10.Purchasing: The auditor will review the purchasing process to assure that you have methods for approving suppliers and vendors in place. That you only use those suppliers and vendors that have been approved. That you communicate all information necessary for that supplier/vendor to meet requirements on the contract or purchase order. The auditor will check to see that you verify that the product or service that you ordered was provided (verification of purchased product). The auditor will verify that any subcontractors/vendors you use meet the Quality, Environmental, Health & Safety requirements that apply to them or as they can affect the Quality, Environment, or Health & Safety of your operations.
11.Production/Service Control: the auditor will review the production or service process to see that it is planned and controlled to meet customer, legal, environmental, health & safety requirements. This includes assuring that any equipment that is used to monitor or measure the product or service is calibrated when necessary. The auditor will make sure that the results of production processes are validated. That all product and its status is identified. That those products are traceable to manufactures lot if required by the customer. That customer owned property is protected. That all product and materials are stored and handled in a manner to protect them. The auditor will verify that where applicable, operational controls are in place to prevent injury, ill health and/or environmental escapes.
12.Customer Satisfaction: The auditor will verify that methods are in place and utilized to obtain customer perception data and that the data is used and acted upon in order to improve customer satisfaction. The auditor will look to see that any customer complaints are being recorded and responded to unless there is a documented decision by management not to respond. The auditor will also want to see that customer feedback is being recorded and considered for continual improvement.
13.Monitoring & Measuring of Processes: the auditor will want to see that you have methods in place for measuring the performance of your core processes. The auditor will want to see that targets are set and that actions are taken when objectives are not met in order to correct any deficiencies in the process metrics. These metrics are often called “Key Performance Indicators or KPI’s”.

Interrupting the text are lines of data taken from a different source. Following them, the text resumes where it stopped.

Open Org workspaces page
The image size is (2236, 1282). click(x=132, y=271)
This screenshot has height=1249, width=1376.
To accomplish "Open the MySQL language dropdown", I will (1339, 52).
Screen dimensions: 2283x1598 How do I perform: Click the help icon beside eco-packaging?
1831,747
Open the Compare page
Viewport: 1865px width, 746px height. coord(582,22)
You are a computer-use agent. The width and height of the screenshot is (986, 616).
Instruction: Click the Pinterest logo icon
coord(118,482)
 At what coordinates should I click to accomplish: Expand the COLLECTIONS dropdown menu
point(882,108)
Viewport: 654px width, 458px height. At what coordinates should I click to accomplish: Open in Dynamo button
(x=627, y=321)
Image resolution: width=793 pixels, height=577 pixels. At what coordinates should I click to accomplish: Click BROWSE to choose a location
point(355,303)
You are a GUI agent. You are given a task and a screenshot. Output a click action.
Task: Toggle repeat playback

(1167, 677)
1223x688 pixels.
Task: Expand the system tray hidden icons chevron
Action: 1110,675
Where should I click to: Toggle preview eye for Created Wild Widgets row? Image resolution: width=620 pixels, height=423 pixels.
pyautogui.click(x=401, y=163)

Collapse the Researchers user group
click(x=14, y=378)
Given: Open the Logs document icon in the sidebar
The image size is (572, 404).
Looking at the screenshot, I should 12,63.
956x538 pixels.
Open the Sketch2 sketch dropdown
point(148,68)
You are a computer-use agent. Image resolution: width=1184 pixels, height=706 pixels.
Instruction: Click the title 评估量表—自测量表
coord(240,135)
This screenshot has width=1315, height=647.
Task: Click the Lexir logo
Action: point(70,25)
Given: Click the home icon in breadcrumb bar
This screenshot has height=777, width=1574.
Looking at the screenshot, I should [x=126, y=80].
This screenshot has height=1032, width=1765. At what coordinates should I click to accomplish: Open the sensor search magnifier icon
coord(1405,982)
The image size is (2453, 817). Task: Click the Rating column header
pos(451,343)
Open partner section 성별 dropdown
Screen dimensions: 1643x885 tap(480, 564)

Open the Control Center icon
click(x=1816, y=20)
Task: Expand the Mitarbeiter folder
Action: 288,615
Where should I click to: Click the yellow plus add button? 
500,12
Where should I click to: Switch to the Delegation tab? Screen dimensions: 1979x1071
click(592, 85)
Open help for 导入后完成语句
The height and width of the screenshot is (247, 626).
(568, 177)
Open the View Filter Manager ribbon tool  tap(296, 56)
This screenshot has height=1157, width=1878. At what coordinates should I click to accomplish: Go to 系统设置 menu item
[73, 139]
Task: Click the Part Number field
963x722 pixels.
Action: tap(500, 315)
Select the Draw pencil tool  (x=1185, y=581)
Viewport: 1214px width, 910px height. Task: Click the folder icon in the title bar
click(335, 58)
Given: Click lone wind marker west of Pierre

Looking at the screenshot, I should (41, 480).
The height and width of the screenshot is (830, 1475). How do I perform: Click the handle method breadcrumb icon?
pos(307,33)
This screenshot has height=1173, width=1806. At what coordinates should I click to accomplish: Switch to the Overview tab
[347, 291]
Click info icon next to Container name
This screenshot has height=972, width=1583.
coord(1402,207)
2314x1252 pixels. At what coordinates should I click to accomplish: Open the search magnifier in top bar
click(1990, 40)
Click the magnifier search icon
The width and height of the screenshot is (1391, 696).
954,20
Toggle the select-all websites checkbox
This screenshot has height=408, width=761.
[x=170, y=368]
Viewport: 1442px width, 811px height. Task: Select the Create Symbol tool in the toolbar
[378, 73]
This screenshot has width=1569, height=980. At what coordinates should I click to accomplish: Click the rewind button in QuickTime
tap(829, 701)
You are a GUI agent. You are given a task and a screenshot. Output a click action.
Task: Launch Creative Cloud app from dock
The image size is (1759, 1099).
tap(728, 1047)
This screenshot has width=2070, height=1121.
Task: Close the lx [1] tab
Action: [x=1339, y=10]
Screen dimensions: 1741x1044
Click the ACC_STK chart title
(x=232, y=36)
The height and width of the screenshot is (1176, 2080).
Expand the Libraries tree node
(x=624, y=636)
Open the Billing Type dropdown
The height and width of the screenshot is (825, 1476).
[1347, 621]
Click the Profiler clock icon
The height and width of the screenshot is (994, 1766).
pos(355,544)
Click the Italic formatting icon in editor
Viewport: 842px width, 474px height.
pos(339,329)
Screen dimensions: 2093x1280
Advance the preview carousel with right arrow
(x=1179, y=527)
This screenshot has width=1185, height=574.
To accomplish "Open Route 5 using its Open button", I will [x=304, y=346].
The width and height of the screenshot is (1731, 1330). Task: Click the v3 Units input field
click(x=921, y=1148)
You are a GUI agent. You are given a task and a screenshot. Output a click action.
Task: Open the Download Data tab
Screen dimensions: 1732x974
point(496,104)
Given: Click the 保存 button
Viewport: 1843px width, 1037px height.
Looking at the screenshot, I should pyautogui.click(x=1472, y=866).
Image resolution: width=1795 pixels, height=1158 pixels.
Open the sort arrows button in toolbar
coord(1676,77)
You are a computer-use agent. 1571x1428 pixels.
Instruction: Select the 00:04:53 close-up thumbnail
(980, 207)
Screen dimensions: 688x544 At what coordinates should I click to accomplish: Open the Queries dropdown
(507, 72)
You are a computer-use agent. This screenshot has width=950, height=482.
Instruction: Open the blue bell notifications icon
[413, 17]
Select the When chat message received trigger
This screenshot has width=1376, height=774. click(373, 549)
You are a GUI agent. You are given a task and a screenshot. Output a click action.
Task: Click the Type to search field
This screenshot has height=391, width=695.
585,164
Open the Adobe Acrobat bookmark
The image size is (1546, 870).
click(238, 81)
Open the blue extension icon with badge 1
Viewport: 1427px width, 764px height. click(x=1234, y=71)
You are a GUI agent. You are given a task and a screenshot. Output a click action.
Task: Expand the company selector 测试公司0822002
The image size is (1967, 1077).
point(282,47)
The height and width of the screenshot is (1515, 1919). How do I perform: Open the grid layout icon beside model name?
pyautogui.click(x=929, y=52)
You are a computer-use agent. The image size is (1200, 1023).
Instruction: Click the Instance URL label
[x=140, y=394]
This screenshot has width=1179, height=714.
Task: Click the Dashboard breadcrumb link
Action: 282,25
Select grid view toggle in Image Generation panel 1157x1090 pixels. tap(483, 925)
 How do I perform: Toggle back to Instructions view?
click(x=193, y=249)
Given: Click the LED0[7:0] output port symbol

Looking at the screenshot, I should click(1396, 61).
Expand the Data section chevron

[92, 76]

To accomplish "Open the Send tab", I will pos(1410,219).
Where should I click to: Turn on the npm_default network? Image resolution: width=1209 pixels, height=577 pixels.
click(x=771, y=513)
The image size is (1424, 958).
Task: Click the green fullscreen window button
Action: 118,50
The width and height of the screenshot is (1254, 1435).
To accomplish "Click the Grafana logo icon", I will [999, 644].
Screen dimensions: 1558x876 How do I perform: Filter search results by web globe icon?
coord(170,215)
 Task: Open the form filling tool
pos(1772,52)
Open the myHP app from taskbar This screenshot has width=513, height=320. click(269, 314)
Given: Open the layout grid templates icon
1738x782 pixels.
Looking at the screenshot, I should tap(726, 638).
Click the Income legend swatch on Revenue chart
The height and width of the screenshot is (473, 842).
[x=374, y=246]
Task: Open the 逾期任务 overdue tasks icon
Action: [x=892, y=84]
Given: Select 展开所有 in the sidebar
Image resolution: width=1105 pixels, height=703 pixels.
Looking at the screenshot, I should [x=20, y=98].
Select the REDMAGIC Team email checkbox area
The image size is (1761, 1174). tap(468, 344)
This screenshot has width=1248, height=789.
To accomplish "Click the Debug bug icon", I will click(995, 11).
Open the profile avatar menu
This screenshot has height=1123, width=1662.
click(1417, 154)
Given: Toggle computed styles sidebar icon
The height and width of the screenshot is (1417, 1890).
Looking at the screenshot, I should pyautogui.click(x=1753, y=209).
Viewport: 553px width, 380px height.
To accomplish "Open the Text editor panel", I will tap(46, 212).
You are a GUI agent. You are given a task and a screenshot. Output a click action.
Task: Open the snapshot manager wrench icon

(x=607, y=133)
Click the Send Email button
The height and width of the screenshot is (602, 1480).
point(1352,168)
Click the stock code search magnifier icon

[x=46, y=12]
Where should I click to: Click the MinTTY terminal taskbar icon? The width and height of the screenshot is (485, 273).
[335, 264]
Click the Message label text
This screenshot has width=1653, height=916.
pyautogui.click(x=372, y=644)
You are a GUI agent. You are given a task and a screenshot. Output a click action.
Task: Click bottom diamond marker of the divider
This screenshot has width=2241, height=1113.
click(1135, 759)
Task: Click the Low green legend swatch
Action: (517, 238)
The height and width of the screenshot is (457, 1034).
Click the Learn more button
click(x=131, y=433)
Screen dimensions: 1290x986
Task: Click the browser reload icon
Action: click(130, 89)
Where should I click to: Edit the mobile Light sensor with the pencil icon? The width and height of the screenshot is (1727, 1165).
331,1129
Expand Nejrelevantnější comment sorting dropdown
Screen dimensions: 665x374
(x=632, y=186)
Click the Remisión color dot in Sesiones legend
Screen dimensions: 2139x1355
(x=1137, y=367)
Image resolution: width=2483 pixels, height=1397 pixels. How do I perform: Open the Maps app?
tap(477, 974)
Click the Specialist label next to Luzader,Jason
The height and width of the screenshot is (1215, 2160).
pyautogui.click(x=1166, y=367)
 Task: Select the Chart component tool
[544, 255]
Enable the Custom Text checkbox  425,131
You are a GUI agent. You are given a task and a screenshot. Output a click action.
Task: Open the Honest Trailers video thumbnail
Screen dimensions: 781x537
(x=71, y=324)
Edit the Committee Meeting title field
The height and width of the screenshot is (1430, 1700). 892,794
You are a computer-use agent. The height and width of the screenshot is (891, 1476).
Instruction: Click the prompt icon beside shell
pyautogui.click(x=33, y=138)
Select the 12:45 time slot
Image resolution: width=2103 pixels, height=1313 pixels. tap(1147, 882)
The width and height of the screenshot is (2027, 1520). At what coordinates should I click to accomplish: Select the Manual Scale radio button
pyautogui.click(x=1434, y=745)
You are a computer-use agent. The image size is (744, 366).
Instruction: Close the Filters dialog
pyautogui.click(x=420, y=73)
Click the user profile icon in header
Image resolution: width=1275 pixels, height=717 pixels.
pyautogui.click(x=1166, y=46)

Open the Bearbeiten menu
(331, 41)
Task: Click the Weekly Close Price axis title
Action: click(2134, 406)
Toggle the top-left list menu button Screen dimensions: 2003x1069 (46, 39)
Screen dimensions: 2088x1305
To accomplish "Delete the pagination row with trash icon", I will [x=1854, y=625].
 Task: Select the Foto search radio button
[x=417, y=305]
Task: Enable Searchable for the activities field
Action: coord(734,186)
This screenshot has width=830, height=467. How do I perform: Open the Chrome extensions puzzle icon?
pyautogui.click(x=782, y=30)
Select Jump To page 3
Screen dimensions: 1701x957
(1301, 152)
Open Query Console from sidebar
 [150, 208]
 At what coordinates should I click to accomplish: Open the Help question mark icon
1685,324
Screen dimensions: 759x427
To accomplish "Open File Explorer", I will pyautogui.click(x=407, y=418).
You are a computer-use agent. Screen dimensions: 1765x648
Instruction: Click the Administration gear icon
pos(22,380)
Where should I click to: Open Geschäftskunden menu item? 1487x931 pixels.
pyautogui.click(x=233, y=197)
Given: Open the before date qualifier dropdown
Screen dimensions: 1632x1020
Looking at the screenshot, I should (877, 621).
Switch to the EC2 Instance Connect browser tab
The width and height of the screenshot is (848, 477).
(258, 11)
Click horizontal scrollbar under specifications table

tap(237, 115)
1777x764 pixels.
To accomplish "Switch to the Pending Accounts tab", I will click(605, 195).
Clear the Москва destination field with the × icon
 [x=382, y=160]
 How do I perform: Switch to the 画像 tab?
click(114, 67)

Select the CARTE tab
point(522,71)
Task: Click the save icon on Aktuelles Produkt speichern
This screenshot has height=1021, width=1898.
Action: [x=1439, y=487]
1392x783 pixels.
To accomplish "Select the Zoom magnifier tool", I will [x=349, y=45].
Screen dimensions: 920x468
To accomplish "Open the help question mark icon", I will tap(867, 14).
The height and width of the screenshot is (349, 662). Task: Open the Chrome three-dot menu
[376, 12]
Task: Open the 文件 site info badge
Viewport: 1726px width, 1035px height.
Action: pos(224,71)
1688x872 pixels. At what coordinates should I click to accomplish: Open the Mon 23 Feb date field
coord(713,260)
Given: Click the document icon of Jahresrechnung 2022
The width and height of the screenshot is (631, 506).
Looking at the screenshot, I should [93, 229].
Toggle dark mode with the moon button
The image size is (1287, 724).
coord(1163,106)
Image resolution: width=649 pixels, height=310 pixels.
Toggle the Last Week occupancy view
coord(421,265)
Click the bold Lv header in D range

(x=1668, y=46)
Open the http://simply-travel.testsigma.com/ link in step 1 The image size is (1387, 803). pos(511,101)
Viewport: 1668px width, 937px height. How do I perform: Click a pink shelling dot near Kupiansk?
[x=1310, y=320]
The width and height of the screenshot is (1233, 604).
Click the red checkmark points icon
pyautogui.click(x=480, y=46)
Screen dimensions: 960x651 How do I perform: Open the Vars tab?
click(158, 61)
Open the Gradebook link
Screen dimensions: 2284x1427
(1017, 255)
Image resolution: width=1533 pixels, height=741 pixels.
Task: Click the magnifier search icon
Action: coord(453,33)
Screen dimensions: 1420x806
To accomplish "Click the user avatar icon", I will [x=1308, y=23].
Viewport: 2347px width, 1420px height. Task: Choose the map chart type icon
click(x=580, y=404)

14.Inspection/Quality Control: The auditor will look for evidence that you are inspecting the product or service in order to assure that it meets customer requirements prior to delivery to the customer.
15.Internal Audits: The auditor will verify that you have complete system audits for all standards to which you subscribe and that the audits are effective and performed by a qualified party or qualified personnel.
16.Nonconforming Product: The auditor will make sure you have a process in place to assure that any nonconforming product is identified and controlled in a manner that prevents it from being delivered to the customer without prior concession obtained from the customer.
17.Continual Improvement: The auditor will review your corrective and preventive actions and improvement projects to see that when something goes wrong, you determine the root cause and fix it so that it won’t happen again or at least that it will be less likely to happen again. The auditor will want to see evidence that you verify that your corrective actions are effective. The auditor will check to see that you take action to prevent issues before they occur or to improve the effectiveness and/or efficiency of your system.
18.Summary: Auditors are looking to see that you “Say what you do”, “Do what you say”, and “Can prove it”. Records and interviews create the objective evidence that auditors need to verify that your business is conforming to internal requirements, customer requirements, and legal requirements.